Problem to solve:
Set down each entry exactly as it stands, without altering a single character.

(Saved data entries)

-------------------------

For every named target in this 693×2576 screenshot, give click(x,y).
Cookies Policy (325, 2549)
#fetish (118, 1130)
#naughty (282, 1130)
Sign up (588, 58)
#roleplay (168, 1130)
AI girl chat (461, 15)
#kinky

-------------------------

Response to this task:
For every named target in this 693×2576 screenshot, give click(x,y).
Cookies Policy (325, 2549)
#fetish (118, 1130)
#naughty (282, 1130)
Sign up (588, 58)
#roleplay (168, 1130)
AI girl chat (461, 15)
#kinky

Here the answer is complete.